Micro gravity also brings about a change in something called orthostatic intolerance.
If you get up quickly and feel light in your head, that is orthostatic intolerance.
Your body tries to prevent this. It does this by raising the heart rate and blood pressure to return more blood to your heart.
If you can’t do that, you’ll faint. Without gravity and less blood volume, astronauts are more susceptible to fainting.
Again, exercise can help increase blood volume and circulation. That helps prevent fainting.
Astronauts must exercise in the room for two hours a day to prevent bone and muscle loss.
Weakened astronauts would be less able to perform tasks in space. If an emergency occurs, they must also be in good condition to get out of a spacecraft or station quickly.
Once they land on Earth, weakened muscles and bones would make walking difficult.
Muscle can be built with therapy. But lost bone is not that easy to come back.
Three main exercises in the room:
Astronauts use three training equipment.
- Cycle ergometer: this looks like a bicycle and the most important activity is pedaling. It is used to measure fitness in the room because it is easy to monitor the heart rate and how much work is being done.
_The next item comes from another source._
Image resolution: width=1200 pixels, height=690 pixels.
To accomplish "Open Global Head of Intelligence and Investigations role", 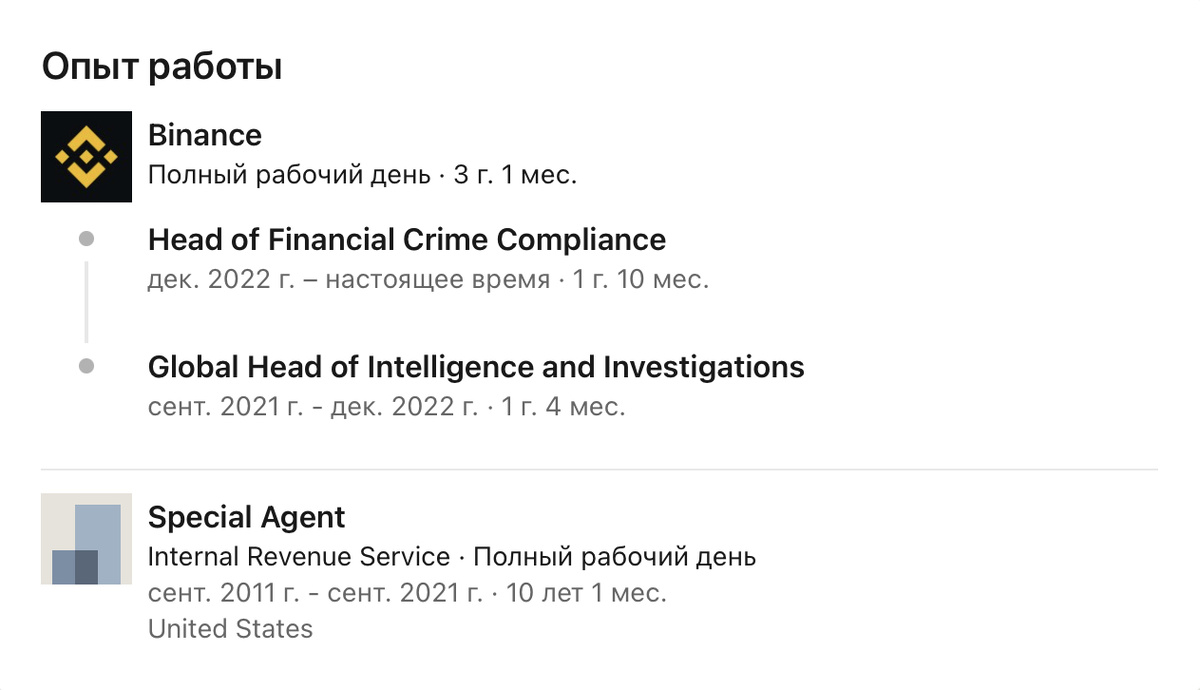I will 476,367.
- Treadmill: walking or jogging on the treadmill is like walking on earth. Running is the most important way to keep your bones and muscles healthy. Because the lack of gravity tends to make people float, harnesses are attached to the astronauts to keep them on the tread.
- Resistance Exercise Device (RED): The RED looks like weight lifting machines that you can see on television. To use it, astronauts pull and turn elastic rubber band-like cords attached to pulleys. The RED can be used for total body training. From squats and bending exercises for the legs, to arm exercises and heel lifts, astronauts can do them all on RED. Russians and Americans have different exercise routines on the space station. But they all have the same goal: to keep the astronauts and cosmonauts healthy.